EXTRACT TO READ -
And many of the triggers to come with it are unexpected
Have you ever experienced a traumatic event? If you're reading this wondering, odds are you have, or at least you will, at some point within your lifetime.
Data has found that 80% of adults will experience at least one traumatic event in their life. And moreover, 20% of those same people will experience PTSD symptoms as a result of their trauma.
I am among that 20%. I was sexually assaulted in 2013, and diagnosed with PTSD in 2016. I am still actively working through my trauma 8 years after my assault, and my work is not yet done.
A traumatic event is an emotional response to natural disasters, accidents, violent experiences, or other deeply emotionally damaging events.
The Recovery Village had the following to say in response to PTSD as it relates to trauma:
According to PTSD statistics, a relatively small percentage of those who experience trauma develop PTSD. However, PTSD facts and statistics indicate that the disorder is more common than many people estimate.
That small percentage of the population who struggle with PTSD is small, but it is a deeply impactful diagnosis to deal with. In particular, it creates many triggers that spark a memory for the survivor and throw them into a state of panic and survival instinct.
Here is what such a surprising response can look like in everyday life:
A game of play wrestling can trigger a state of fight-or-flight.
It started out all fun and games for my husband and I.
We were tickling each other, play wrestling, rolling around on the carpet floor of my parent’s living room.
I was squealing in delight.
I was having a good time.
Until a switch flicked. Until it wasn’t fun anymore.
I panicked, shoved him off, and ran for it.
As I hid behind a wall in my parent’s kitchen, looking into the other room at my partner sheepishly, we shared a look of surprise.
The concern in his eyes was evident:
“Can you tell me what just happened?”
Recovering from deeply rooted trauma takes a lifetime to heal.
My ex abusive and sexually assaulted me in 2013.
His favourite expression of his abuse cocktail was when he would pin me to things. Walls, the floor, any surface really that he could well-and-good dominate me. He would then proceed to try and kiss me, acting as if it was a joke.
That physical domination and emotional abuse has left its mark, and still comes out in triggering panic in me when I am restrained or backed into a corner.
Though I didn’t recognize it now, this was his utter lack of respect for my consent in action.
I didn’t want to be forced to kiss him, even if I was in love with him. I would push and shove and move my face from side to side to avoid his lips.
He would eventually roll off, in a huff, accusing me of spoiling the romantic moment with my dramatics.
I would take a moment to recognize why I didn’t like it when he did that — because no matter how hard I fought I simply couldn’t push him off of me.
These events of emotional abuse and domination were what caused the exact fight-or-flight in me many years later when my husband and I were play wrestling.
The terror from our most traumatic moments still lingers.
Though time passes, our bodies and minds do not forget what we went through. They keep score, and remind us of them routinely.

DATASET EXTRACT -
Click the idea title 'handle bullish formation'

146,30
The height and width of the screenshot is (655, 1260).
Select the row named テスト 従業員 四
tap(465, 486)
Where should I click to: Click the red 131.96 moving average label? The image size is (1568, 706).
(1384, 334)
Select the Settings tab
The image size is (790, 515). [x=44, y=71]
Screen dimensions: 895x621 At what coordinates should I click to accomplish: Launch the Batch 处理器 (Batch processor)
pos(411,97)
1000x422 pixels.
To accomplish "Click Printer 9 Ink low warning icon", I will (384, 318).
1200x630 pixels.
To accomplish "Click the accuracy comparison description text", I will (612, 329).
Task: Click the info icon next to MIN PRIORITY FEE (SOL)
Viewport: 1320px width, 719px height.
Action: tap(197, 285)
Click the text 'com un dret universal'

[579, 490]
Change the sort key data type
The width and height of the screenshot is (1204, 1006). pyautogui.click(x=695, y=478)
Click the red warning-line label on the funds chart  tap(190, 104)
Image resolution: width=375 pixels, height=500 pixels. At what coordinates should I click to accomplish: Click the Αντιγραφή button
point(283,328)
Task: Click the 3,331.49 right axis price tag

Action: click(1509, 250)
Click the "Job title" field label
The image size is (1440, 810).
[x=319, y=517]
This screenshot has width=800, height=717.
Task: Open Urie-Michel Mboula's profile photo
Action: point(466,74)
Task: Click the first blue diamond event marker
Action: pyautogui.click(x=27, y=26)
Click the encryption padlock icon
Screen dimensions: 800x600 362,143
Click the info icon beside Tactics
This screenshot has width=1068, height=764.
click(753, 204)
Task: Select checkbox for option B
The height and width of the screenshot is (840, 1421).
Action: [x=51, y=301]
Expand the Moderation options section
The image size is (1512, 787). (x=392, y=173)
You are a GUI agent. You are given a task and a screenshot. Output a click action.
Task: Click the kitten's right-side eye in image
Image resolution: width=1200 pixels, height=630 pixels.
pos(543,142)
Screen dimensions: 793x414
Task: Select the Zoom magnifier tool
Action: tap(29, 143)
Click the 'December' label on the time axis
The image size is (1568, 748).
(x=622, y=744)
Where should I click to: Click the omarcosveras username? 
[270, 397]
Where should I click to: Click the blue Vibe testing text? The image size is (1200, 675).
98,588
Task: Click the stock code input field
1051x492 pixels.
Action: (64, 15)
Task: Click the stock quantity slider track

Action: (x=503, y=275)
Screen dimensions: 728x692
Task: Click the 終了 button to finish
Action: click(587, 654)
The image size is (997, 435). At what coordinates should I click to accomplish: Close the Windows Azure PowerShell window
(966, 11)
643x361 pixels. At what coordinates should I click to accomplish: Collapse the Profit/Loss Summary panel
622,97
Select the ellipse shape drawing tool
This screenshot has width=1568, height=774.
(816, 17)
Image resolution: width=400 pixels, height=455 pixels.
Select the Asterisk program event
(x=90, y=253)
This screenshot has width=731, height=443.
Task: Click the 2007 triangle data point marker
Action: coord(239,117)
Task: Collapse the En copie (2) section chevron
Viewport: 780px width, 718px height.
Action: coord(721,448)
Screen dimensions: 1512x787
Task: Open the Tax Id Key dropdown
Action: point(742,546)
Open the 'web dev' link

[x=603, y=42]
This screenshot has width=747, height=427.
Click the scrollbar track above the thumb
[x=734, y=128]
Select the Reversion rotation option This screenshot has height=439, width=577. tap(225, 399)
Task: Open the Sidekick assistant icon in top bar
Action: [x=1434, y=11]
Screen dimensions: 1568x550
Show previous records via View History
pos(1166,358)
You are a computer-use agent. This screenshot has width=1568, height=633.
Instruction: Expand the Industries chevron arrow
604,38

SET OF TASKS -
1: Answer these from the essay on PTSD triggers, each on its own line:
(a) What percentage of adults will experience at least one traumatic event in their life?
(b) In what year was the writer diagnosed with PTSD?
(c) Where did the writer hide after shoving off the husband and running?
2: Please translate this sentence from the essay on PTSD triggers into French: "Though time passes, our bodies and minds do not forget what we went through."
3: List every kind of event named in the definition of a traumatic event in the essay on PTSD triggers.

RESULTS FOR THE EXERCISE -
1:
(a) 80%
(b) 2016
(c) Behind a wall in the writer's parents' kitchen

2: Même si le temps passe, nos corps et nos esprits n'oublient pas ce que nous avons vécu.

3:
- Natural disasters
- Accidents
- Violent experiences
- Other deeply emotionally damaging events